Element and text location data
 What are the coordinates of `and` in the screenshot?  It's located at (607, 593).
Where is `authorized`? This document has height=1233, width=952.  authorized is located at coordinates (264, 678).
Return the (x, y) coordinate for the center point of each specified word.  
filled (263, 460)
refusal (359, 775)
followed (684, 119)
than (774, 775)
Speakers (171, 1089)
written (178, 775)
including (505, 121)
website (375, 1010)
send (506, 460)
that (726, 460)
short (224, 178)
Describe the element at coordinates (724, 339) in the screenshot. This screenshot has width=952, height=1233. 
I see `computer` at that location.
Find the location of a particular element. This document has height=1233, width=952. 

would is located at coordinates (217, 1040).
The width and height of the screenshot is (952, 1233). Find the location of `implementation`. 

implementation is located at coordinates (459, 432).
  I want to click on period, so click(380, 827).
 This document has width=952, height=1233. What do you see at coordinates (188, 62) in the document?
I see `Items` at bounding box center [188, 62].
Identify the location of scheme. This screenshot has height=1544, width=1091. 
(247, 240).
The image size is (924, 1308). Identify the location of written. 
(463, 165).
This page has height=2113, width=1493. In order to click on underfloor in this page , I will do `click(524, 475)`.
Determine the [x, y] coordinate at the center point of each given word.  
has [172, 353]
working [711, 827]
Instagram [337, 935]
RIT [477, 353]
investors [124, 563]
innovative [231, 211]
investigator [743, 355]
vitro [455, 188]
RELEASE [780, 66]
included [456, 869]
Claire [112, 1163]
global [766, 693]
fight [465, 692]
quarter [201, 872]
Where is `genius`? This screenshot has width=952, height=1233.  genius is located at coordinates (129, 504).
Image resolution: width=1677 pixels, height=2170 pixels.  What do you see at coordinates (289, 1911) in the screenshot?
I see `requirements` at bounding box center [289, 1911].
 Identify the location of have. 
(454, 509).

◆ What to do ◆
Quote every one of the entries above word for word, without changing anything.

◆ Result ◆
 What are the coordinates of `and` in the screenshot?  It's located at (607, 593).
Where is `authorized`? This document has height=1233, width=952.  authorized is located at coordinates (264, 678).
Return the (x, y) coordinate for the center point of each specified word.  
filled (263, 460)
refusal (359, 775)
followed (684, 119)
than (774, 775)
Speakers (171, 1089)
written (178, 775)
including (505, 121)
website (375, 1010)
send (506, 460)
that (726, 460)
short (224, 178)
Describe the element at coordinates (724, 339) in the screenshot. This screenshot has width=952, height=1233. 
I see `computer` at that location.
Find the location of a particular element. This document has height=1233, width=952. 

would is located at coordinates (217, 1040).
The width and height of the screenshot is (952, 1233). Find the location of `implementation`. 

implementation is located at coordinates (459, 432).
  I want to click on period, so click(380, 827).
 This document has width=952, height=1233. What do you see at coordinates (188, 62) in the document?
I see `Items` at bounding box center [188, 62].
Identify the location of scheme. This screenshot has height=1544, width=1091. 
(247, 240).
The image size is (924, 1308). Identify the location of written. 
(463, 165).
This page has height=2113, width=1493. In order to click on underfloor in this page , I will do `click(524, 475)`.
Determine the [x, y] coordinate at the center point of each given word.  
has [172, 353]
working [711, 827]
Instagram [337, 935]
RIT [477, 353]
investors [124, 563]
innovative [231, 211]
investigator [743, 355]
vitro [455, 188]
RELEASE [780, 66]
included [456, 869]
Claire [112, 1163]
global [766, 693]
fight [465, 692]
quarter [201, 872]
Where is `genius`? This screenshot has width=952, height=1233.  genius is located at coordinates (129, 504).
Image resolution: width=1677 pixels, height=2170 pixels.  What do you see at coordinates (289, 1911) in the screenshot?
I see `requirements` at bounding box center [289, 1911].
 Identify the location of have. 
(454, 509).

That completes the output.